The Radcliffe Infirmary was a hospital in central north Oxford, England, located at the southern end of Woodstock Road on the western side, backing onto Walton Street.

Closed in 2007, after refurbishment the building was re-opened in October 2012 for use by the Faculty of Philosophy and both the Philosophy and Theology libraries of the University of Oxford.

==History==
The initial proposals to build a hospital in Oxford were put forward at a meeting of the Radcliffe Trustees, who were administering John Radcliffe's estate valued at £4,000, in 1758. The facility was constructed on land given by Thomas Rowney, one of the two members of parliament for Oxford. The foundation stone was laid on 27 August 1761 and the new facility was officially opened on 18 October 1770.

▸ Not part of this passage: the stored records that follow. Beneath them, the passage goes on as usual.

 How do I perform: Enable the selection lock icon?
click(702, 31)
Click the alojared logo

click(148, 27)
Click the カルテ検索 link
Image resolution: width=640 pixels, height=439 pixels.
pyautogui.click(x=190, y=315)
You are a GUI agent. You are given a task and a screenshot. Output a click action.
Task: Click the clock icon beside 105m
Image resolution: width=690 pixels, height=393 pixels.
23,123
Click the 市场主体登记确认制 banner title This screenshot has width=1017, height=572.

A fountain of the Greek god Triton was placed in front of the main infirmary building in 1858 and the Oxford Eye Hospital was established on the site in 1886.

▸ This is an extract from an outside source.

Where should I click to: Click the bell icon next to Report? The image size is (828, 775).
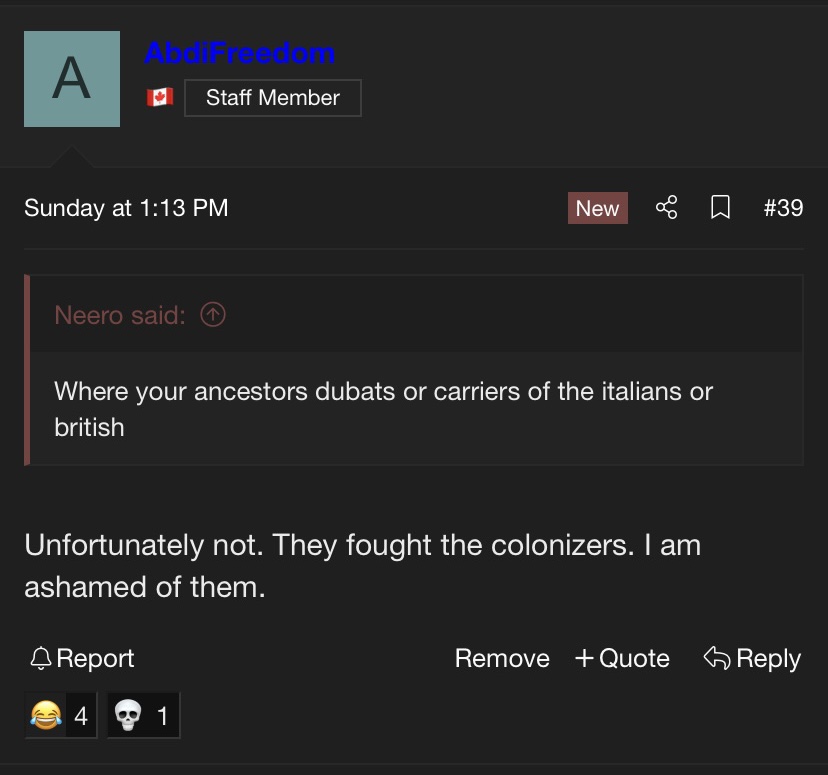[x=41, y=658]
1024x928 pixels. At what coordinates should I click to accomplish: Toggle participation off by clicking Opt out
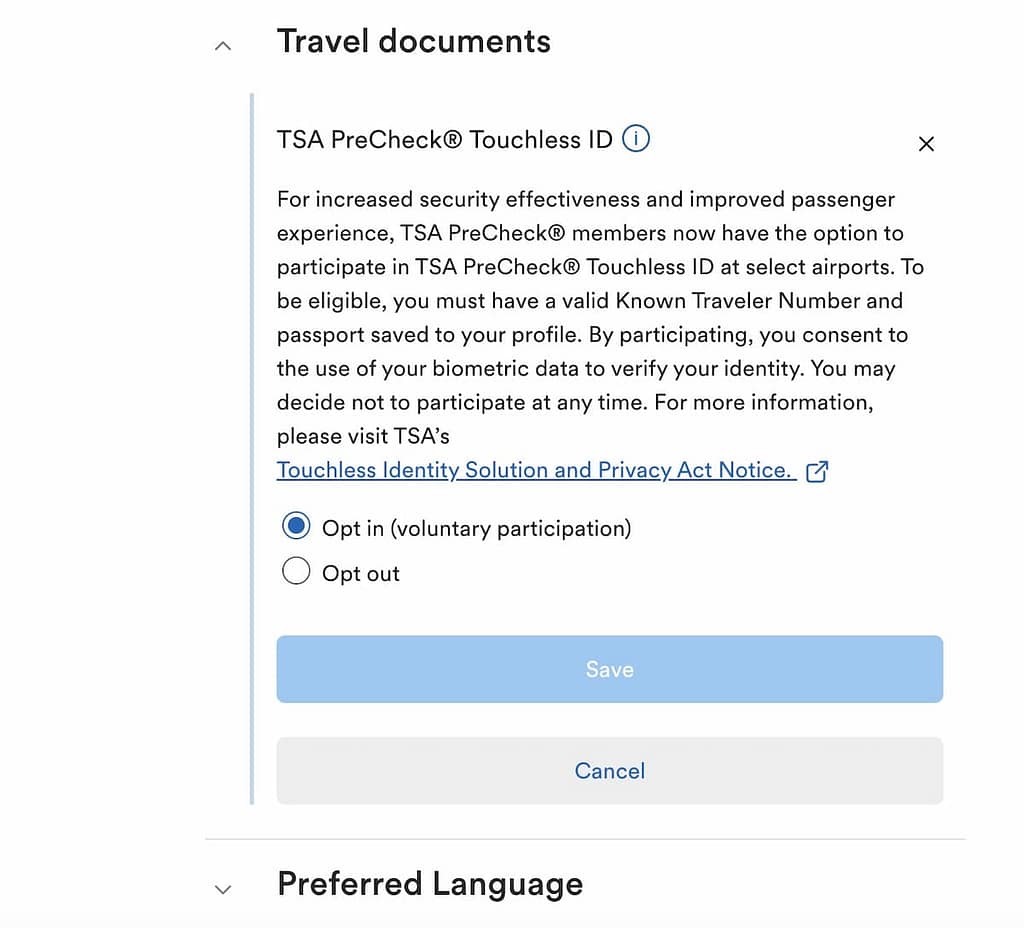tap(296, 570)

During the First World War, part of the hospital was converted for military use as one of the many sections of the Third Southern General Hospital.

In 1936 the Radcliffe Infirmary treated four members of the British Union of Fascists following the Battle of Carfax.

A number of pioneering moments in medical history occurred at the hospital. Penicillin was first tested on patients on 27 January 1941 and the Nuffield Laboratory of Ophthalmology was founded on the site in 1942.

The entrance of the hospital was seen in the ITV television series Inspector Morse in 1991. The first Utah Array (later known as the BrainGate) implantation in a human (Kevin Warwick) took place on 14 March 2002.

After services had been transferred to purpose-built buildings at the John Radcliffe and Churchill Hospitals in nearby Headington, the infirmary closed for medical use in 2007. Following refurbishment, the infirmary building was re-opened in October 2012 for use by the Faculty of Philosophy and both the Philosophy and Theology libraries of the University of Oxford. The site, which is now known as the Radcliffe Observatory Quarter, also became home to the Blavatnik School of Government in 2012.

== Notable staff and students ==

- Agnes Jean Watt, Royal Red Cross (1859–1946) Matron from 1897 to 1921 reformed the nursing department and was also Principal Matron, TFNS, 3rd Southern General Hospital, Oxford, from 1909 to 1922. She was trained under Matron Eva Luckes, at The London Hospital between 1888 and 1890. Agnes worked as a sister for most of the next seven years at The London Hospital. Sydney Holland and Eva Luckes were determined that she should obtain the matron's position in Oxford.
- Thora Silverthorne trained as a nurse at the Radcliffe Infirmary, during which she earned the nickname "Red Silverthorne" for her Communist Party activism in the city of Oxford and for her membership of the October Club. Silverthorne volunteered as a nurse to serve hunger marchers passing through Oxford during the 1932 National Hunger March, an act of mercy she performed by "helping herself to bandages and dressings" from the Radcliffe Infirmary. Silverthorne used her medical training at the Radcliffe Infirmary to help create the first-ever foreign hospital to serve the International Brigades and the Spanish Republic. Later in life she created the UK's first union for rank and file nurses, the National Nurses Association.
- Theodora Turner (1907–1999) OBE, ARRC, student midwife from 1931 to 1933, subsequently Matron St. Thomas' Hospital London from 1955 to 1965 and President of the Royal College of Nursing from 1966 to 1968.